For two-colour microarray experiments that use a common reference sample, the first step is to create a "reference sample" in the sample annotation table. It is not possible to link several files to the same sample. Therefore, even though the same biological material may have been used on each array, the reference sample needs to be duplicated for as many times as it was used on an array. Then the file assignment can be done as explained above, selecting the test sample and one of the reference samples for each file. If the numbering of the reference sample should be removed (because the same reference material was used), leave a comment about this in the feedback dialogue after submission, and a curator will correct this before loading the experiment into ArrayExpress.

Raw file assigment for reference design two-colour microarray experiment

Another example for a dye-swap design. When you have tested each sample twice (once with each label), you don't need to create a separate row in the sample annotation. Simply, leave both labels selected for each sample in the "Create labeled extracts and assign labels". The list of labelled extracts should now show each sample twice, each time with the respective label. Follow the same instruction as above to link the data files with the labelled extracts.

Raw file assigment for dye-swap design two-colour microarray experiment


Sequencing experiment

Sequencing experiments should contain indivdual sequencing raw read files for each sample. To assign raw sequencing files, select the file type "Raw". Then fill the columns with the names of the corresponding file for each sample.

For experiments using paired-end sequencing, two individual raw read files should be provided. To assign both files to one sample, create two "Raw" data file columns by clicking on Assign Files... twice.
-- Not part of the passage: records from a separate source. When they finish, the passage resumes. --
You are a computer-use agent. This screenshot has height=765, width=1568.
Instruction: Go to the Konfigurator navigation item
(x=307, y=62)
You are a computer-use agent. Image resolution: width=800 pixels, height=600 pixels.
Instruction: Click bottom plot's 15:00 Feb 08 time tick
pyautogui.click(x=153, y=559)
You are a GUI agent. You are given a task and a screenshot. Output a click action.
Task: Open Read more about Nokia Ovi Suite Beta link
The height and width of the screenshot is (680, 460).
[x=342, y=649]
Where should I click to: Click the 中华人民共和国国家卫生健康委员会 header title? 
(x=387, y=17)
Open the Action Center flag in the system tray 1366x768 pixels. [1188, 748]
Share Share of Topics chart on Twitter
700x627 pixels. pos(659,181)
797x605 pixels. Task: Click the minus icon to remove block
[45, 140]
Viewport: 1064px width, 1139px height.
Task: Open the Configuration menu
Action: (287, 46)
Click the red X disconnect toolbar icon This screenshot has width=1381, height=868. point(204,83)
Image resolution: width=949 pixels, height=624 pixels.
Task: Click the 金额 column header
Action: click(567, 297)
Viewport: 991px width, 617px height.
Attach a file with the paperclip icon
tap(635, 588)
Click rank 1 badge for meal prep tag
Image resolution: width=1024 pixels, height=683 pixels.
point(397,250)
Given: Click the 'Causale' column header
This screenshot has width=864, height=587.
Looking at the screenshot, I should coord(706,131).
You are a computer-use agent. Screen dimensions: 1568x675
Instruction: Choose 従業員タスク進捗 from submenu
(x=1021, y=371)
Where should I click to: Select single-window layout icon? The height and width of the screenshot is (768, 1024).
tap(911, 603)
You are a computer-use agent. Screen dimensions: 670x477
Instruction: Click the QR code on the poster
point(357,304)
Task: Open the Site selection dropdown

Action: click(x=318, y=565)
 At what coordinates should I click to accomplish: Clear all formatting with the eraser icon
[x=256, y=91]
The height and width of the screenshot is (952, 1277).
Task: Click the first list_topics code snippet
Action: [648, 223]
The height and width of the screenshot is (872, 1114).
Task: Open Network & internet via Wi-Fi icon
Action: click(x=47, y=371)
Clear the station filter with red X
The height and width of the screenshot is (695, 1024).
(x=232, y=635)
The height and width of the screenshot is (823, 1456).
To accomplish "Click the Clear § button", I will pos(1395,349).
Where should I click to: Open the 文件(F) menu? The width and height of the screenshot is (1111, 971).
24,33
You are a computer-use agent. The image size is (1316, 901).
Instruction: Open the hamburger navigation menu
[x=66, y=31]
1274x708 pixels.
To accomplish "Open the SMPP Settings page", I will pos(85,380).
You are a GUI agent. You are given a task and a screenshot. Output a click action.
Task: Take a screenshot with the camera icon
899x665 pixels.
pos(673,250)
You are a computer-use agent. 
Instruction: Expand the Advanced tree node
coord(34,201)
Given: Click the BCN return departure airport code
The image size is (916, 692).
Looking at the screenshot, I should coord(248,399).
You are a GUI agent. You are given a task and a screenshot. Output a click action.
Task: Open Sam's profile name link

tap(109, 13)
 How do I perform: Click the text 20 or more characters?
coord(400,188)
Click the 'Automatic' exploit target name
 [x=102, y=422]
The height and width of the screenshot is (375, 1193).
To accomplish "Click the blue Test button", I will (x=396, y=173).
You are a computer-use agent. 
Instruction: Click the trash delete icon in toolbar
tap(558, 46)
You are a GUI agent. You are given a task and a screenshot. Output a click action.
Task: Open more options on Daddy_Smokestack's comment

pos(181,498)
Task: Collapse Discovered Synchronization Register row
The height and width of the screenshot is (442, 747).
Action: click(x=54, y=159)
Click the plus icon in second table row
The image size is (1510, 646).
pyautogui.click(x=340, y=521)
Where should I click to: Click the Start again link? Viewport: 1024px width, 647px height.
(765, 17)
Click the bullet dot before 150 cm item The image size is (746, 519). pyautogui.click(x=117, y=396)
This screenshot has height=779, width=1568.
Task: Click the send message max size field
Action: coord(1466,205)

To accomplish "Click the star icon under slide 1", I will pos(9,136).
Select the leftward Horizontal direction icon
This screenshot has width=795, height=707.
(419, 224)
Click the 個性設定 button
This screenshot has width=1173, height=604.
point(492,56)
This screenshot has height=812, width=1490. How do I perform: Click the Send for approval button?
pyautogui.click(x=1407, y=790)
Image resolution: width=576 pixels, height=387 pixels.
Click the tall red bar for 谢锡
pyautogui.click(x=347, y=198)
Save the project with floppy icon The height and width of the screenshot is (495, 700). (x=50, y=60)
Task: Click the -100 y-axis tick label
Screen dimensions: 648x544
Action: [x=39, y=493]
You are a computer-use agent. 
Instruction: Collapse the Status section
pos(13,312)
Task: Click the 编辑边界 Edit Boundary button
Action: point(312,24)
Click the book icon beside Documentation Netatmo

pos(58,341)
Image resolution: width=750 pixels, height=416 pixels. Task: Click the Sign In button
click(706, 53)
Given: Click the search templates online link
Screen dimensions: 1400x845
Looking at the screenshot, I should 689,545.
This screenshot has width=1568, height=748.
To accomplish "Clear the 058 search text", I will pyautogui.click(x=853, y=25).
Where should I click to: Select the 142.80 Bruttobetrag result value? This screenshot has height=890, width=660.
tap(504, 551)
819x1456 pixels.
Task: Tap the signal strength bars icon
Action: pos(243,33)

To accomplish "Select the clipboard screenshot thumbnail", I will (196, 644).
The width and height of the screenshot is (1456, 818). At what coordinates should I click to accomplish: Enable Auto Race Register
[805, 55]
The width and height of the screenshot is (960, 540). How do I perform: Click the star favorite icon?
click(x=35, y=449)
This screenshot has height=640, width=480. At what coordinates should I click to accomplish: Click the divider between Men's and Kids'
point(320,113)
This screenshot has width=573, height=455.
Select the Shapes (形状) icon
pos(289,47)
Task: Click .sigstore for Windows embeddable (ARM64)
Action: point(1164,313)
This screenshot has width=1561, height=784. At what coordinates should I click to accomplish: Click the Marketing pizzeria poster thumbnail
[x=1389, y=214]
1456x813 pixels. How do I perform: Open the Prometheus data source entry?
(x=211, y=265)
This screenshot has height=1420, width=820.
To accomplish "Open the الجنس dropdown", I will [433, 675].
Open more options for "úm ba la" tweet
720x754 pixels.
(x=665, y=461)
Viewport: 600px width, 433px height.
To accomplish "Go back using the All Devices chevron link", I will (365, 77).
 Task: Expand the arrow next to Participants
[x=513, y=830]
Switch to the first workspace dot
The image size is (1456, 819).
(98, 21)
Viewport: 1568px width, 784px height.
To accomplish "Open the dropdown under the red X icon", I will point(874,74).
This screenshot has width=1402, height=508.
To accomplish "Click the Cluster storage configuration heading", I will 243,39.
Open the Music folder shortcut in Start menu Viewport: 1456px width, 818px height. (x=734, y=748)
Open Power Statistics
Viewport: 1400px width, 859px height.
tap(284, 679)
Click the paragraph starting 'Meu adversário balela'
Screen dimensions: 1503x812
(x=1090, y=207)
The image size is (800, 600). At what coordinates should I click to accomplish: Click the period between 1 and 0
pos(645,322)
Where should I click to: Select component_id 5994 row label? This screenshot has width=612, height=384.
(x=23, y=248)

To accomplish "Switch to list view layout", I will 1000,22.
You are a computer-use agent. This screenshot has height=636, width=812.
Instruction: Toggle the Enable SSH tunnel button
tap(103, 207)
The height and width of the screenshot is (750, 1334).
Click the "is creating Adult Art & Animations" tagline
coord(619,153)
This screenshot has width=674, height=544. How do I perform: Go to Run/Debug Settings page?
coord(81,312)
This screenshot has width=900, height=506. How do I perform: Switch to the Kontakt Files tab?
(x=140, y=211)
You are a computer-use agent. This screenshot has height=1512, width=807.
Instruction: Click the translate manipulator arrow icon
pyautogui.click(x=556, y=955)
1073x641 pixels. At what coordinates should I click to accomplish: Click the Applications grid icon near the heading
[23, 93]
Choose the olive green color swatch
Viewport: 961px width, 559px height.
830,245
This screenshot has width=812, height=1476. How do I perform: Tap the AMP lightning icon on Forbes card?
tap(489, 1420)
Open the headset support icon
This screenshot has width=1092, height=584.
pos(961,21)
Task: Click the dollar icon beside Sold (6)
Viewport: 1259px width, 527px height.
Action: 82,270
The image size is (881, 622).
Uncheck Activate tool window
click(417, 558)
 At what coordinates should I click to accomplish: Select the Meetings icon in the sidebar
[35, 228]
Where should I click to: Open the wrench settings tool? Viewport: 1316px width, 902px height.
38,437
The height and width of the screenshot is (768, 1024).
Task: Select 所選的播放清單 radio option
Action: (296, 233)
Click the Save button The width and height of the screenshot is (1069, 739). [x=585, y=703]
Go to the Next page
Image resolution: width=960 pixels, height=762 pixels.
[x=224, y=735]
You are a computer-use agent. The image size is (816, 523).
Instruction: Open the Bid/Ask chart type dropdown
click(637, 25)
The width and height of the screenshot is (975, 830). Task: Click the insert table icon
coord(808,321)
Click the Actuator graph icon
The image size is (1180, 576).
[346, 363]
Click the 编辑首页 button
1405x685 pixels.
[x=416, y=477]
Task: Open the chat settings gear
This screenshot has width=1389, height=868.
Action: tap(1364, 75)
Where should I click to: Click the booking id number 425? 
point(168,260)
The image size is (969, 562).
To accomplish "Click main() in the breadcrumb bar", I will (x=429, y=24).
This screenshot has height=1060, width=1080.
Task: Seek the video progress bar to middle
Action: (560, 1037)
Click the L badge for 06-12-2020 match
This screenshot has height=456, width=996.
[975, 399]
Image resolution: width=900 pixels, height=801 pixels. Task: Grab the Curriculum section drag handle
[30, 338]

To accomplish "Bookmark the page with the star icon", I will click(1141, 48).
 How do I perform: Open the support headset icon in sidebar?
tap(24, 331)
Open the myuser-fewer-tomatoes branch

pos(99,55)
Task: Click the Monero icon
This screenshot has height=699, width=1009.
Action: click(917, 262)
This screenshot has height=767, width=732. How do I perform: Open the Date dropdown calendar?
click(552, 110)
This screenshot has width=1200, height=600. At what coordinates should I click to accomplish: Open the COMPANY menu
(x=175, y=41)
Then link the two corresponding sequencing files to each sample.

Raw file assignment for sequencing experiment

 


Assign Processed Data Files

"Processed" data refers to all data files and formats that are derived from the raw files and have been manipulated in any way (e.g. background correction, log2 transformation, normalisation, read trimming).

To add processed data files, create another column by pressing Assign Files.... Then select "Processed" if you have a separate file for each sample, or "Processed Matrix" if you have a file which contains processed data for more than one sample. Proceed to select the filenames of your uploaded processed data files for the relevant sample(s). If you have more than one processed data type, repeat the process to add more data columns.

If you would like to include any other additional data types, please upload the files and leave a note in the feedback dialogue after submission, and a curator will add the files as supplement to the submission.

Processed file assignment example

 


Technical Replicates

File assignment for technical replicates

Sequencing experiment

There are two different types of technical replicates:

  1. Multiple libraries prepared from the same sample material (RNA/DNA extract)
    In this case, please create multiple sample rows and clearly name them with a suffix like "_library1", "_library2". This way you can also assign different library specifications to each library.

  2. The same sequencing library run on multiple lanes of a flow cell (this also includes multiple sequencing runs of the same library e.g. at different time points)
    In this case, create as many "Raw Data File" columns as you have files per sample/library, to be able to assign all files to the same sample/library.

Microarray experiment

If the same biological sample was tested on two different arrays, please create separate sample rows and assign one file to each of these technical replicates. Name your replicate samples with the same prefix and then add e.g. "_techrep1"/"_techrep2".